Margaret Owen Ruckert
Margaret Owen Ruckert was born Margaret Owen in Sydney, NSW, to an English mother and Australian father. She studied at Sydney University, becoming a Science teacher in schools and TAFE colleges. During her career she wrote articles on science pedagogy and was a columnist for the college newsletter. Having written poetry as a child, she decided to take a Creative Writing subject in her mature-age Master’s degree and this opportunity continues to inspire her writing. Following early redundancy, she retrained and currently teaches Literacy and Numeracy. A previous winner of the National Poetry Competition of the Society of Women Writers, NSW, her poems and articles appear in leading Australian journals, as well as newspapers and anthologies. Margaret is Facilitator of the Hurstville Discovery Writers Group and presents monthly workshops on writing.

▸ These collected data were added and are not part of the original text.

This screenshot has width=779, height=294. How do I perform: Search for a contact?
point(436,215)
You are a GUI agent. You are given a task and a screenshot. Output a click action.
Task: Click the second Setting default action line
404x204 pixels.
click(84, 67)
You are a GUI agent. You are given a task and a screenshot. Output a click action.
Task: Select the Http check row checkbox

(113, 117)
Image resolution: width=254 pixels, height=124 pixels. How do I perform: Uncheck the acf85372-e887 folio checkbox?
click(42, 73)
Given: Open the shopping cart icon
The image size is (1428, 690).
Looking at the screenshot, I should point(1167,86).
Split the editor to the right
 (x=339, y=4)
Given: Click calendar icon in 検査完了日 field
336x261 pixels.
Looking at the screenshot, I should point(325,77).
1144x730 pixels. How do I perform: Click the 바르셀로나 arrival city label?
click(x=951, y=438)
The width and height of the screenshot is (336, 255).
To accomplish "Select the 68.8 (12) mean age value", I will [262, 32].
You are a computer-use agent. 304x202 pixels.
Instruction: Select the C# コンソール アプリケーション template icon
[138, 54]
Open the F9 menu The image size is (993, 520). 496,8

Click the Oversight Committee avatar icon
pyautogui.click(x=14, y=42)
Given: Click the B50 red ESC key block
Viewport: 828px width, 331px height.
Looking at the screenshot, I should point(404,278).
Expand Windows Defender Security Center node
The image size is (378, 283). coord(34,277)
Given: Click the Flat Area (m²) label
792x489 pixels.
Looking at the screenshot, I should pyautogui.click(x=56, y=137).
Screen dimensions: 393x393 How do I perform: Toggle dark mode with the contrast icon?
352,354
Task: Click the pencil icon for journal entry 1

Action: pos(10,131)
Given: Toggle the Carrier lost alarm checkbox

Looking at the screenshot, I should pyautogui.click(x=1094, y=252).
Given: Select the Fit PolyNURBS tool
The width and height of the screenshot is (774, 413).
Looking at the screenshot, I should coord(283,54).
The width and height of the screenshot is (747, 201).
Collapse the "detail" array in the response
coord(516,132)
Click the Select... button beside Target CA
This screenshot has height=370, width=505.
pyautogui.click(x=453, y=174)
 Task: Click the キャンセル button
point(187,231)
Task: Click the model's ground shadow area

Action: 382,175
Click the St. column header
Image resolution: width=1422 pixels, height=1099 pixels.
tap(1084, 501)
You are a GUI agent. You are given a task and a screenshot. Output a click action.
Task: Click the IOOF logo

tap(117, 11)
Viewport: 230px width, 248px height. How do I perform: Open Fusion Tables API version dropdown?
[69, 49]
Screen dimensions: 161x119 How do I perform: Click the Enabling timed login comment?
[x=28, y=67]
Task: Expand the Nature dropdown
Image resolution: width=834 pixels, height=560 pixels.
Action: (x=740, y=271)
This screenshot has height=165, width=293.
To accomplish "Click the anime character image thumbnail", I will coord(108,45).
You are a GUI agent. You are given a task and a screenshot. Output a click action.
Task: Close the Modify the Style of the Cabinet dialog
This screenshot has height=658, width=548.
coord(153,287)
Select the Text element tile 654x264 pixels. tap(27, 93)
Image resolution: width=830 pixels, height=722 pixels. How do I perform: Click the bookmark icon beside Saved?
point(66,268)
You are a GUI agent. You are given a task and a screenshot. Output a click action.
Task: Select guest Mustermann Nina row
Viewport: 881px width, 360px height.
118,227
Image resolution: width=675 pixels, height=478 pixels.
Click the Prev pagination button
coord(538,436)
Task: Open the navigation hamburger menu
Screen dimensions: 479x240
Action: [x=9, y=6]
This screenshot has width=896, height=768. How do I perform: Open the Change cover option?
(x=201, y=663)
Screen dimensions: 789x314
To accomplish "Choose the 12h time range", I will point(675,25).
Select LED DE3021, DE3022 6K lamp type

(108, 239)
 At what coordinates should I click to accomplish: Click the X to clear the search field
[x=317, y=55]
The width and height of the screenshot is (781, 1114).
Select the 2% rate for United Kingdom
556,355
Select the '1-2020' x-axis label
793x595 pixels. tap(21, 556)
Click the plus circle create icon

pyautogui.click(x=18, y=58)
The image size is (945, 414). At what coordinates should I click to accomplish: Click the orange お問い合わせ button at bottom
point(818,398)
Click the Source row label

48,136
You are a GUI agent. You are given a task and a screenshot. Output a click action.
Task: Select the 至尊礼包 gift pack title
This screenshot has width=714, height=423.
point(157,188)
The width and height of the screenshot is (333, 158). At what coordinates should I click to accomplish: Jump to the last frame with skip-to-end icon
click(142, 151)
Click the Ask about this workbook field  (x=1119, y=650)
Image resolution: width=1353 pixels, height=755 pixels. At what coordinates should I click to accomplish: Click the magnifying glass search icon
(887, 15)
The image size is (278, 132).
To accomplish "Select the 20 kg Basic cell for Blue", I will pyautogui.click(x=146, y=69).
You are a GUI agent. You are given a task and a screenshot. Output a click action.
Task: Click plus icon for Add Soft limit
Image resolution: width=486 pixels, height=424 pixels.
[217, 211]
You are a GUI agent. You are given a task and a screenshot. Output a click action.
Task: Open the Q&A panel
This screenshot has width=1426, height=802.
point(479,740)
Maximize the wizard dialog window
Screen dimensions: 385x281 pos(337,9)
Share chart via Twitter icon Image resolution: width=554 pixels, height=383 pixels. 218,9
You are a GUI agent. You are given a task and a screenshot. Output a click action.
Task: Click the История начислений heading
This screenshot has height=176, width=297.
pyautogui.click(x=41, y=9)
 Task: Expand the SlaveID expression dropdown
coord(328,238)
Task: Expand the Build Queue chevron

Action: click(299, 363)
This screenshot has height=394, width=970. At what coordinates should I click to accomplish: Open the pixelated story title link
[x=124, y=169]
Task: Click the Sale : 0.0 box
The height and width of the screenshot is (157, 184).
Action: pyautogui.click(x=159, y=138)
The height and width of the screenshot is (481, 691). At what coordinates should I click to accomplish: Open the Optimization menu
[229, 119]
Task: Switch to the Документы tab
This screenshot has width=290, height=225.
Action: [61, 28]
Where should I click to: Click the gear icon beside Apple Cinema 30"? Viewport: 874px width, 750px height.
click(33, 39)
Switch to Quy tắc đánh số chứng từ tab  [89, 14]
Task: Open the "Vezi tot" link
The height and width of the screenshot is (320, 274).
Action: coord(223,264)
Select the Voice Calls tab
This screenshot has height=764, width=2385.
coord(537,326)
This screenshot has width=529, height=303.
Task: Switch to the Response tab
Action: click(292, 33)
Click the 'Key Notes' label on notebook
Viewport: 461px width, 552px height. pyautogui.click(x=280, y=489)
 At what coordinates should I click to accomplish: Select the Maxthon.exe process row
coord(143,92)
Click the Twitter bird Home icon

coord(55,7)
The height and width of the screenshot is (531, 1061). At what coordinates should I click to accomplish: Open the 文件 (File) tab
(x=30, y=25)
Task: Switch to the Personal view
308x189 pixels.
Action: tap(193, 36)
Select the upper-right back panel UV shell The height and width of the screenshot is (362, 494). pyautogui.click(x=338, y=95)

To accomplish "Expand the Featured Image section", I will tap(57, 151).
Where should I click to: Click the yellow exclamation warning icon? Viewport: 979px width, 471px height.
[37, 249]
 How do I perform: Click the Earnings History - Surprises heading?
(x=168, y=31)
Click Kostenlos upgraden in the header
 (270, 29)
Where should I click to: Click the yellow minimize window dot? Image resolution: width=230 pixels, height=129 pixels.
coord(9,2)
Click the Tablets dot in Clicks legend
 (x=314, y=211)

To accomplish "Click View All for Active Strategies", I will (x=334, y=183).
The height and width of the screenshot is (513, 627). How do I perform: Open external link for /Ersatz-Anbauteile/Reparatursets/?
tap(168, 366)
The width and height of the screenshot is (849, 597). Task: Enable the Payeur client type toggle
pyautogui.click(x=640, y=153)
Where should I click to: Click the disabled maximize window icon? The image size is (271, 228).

Her first book You Deserve Dessert (2009) explored over 100 sweet foods through the poetry of language.
Margaret on imagery in writing
Coastal
she bobs across the city
on the morning rush tide
like cork on water
always on a high bounce
oxygen-fresh
muscles to go
if you asked her
how she was feeling
she’d shout you champagne
orange juice and ice
with compassion like this
her enemies dissolve
she’s fizz, flotsam
head above the surges
of water-mad workers
jealous of her freedom
waves of strangers
confront her future
if she’s wise
she’ll duck-dive
why waste explanations
on signs and billboards
female nudes fish for her
dollars – she won’t buy it
dipping a toe
outside at lunch
she tests the temperature
hot end-of-month sales
hot-for-her offers
it’s hard to stay cool
in a moving waterway
of exceptionally-today
young
she’s up to her pecs
cool coastal
picking off the predators
blanket of cloud
some phrases are so embedded in language
so in bed with others, we take them as partners
like blanket of cloud – that feature of sky
housekeeping with an English maid
pillows of smoke – implied requiem
a metaphor helpless to smother the horror
cover of darkness – where night is a friend
collapsing your fear with thick black humour
five-star rating – my Continental partner
a different bed, goose-feathers, duvet
I quickly saw the Continental benefits
nothing to be tucked in or tightened
nothing to encourage the gremlins of weather
under a quilted sky, I abandon the blanket
Neuro Evolution
as continents drift might organs drift
toward a body of wisdom
organs as raw, ingredients of change
inspired by an other-worldly mind updating
our continental body, its sensory plates,
our nerve-stitched skin, tectonic cloth
a one-sided cover that daily assumes
our enemies will only do battle at the front
a fossilised design for a seamstress of vision –
a fantasy physician – to cut another template
‘just as the physical world renews, we see
body-parts – volcano-like. Think Krakatoa.’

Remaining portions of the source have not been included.